EXTRACTED TEXT >>
━━━━━━━━━━━━━━━━━━━━━━━━━━━━━━

The Ramsar Secretary General and the IUCN Director General invited Parties and Delegates to the Ramsar COP13 to a special side event “UN Ocean Conference Community of Ocean Action on Mangroves: Progress and Opportunities”. The Ramsar Secretariat and IUCN Director General both serve as focal points for the SDG 14 Mangrove Community of Ocean Action. The event was supported by Save our Mangroves Now!, a joint mangrove initiative from BMZ, WWF Germany, and IUCN.

 

Opening remarks were made by Ambassador Peter Thomson, UN Secretary General’s Special Envoy for the Ocean, Martha Rojas Urrego, Ramsar Convention Secretary General, , Stewart Maginnis, Global Director – Nature-based Solutions Group(IUCN) . and Elizabeth Marema, Law and Conventions Division UNEP.

━━━━━━━━━━━━━━━━━━━━━━━━━━━━━━

WHAT THIS EXERCISE ASKS >>
A) Could you copy, word for word, the rows from the one containing "The image size is (640, 365)." through the one containing "Action: 920,427"?
B) How would you extend the account of the Ramsar COP13 mangrove side event past its final sentence?

━━━━━━━━━━━━━━━━━━━━━━━━━━━━━━

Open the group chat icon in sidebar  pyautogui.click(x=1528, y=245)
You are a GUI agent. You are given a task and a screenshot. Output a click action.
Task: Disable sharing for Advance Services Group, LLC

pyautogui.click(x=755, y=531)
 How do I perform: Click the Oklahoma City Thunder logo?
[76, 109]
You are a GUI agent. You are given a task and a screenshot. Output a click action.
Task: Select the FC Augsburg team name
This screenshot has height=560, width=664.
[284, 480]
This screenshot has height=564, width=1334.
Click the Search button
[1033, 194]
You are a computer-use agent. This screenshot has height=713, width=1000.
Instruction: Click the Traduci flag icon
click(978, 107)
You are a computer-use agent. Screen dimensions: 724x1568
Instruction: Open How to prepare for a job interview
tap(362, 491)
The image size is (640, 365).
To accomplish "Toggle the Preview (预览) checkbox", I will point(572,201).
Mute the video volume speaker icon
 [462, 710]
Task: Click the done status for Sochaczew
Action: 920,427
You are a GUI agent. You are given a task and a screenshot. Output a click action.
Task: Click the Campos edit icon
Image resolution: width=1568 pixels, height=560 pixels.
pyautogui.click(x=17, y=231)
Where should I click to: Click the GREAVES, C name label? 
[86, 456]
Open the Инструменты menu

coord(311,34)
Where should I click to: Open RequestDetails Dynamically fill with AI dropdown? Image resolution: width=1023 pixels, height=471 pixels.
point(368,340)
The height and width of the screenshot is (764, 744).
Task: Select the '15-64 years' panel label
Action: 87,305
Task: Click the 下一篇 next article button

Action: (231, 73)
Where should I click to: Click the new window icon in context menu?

━━━━━━━━━━━━━━━━━━━━━━━━━━━━━━

RESPONSES TO THE TASKS >>
A)
The image size is (640, 365).
To accomplish "Toggle the Preview (预览) checkbox", I will point(572,201).
Mute the video volume speaker icon
 [462, 710]
Task: Click the done status for Sochaczew
Action: 920,427

B)
Left to right: Elizabeth Mrema, UNEP; Peter Thomson, UN Special Envoy for the Ocean; Martha Rojas Urrego, Ramsar Secretary General; and Stewart Maginnis, Global Director IUCN. Photo by IISD/ENB | Francis Dejon

 

Ambassador Thomson highlighted the critical role of mangrove ecosystems for coastal and ocean resilience and described the Ramsar Convention on Wetlands as the heartland to support actions for the Community of Ocean Action on mangroves conservation. He encouraged the submission of new voluntary commitments, and urged countries and other stakeholders to update existing ones.

 

Government representatives from Australia, Brazil, Fiji and Sweden presented insights from already existing voluntary commitments, including actions on restoration, protection and on blue carbon.

 

Honduras on behalf of the fourteen countries of the Ramsar Regional Initiative for the Conservation and Wise Use of Mangroves and Coral Reefs (Brazil, Colombia, Costa Rica, Cuba, Ecuador, El Salvador, Guatemala, Honduras, Mexico, Nicaragua, Peru, and Venezuela) described this Initiative and intend to submit it as a new voluntary commitment under SDG 14. The main actions of the initiative include the development of policies and regulations to promote the protection and conservation of mangroves and coral reefs and achieve their effective management through integrated management of watersheds and marine/coastal areas.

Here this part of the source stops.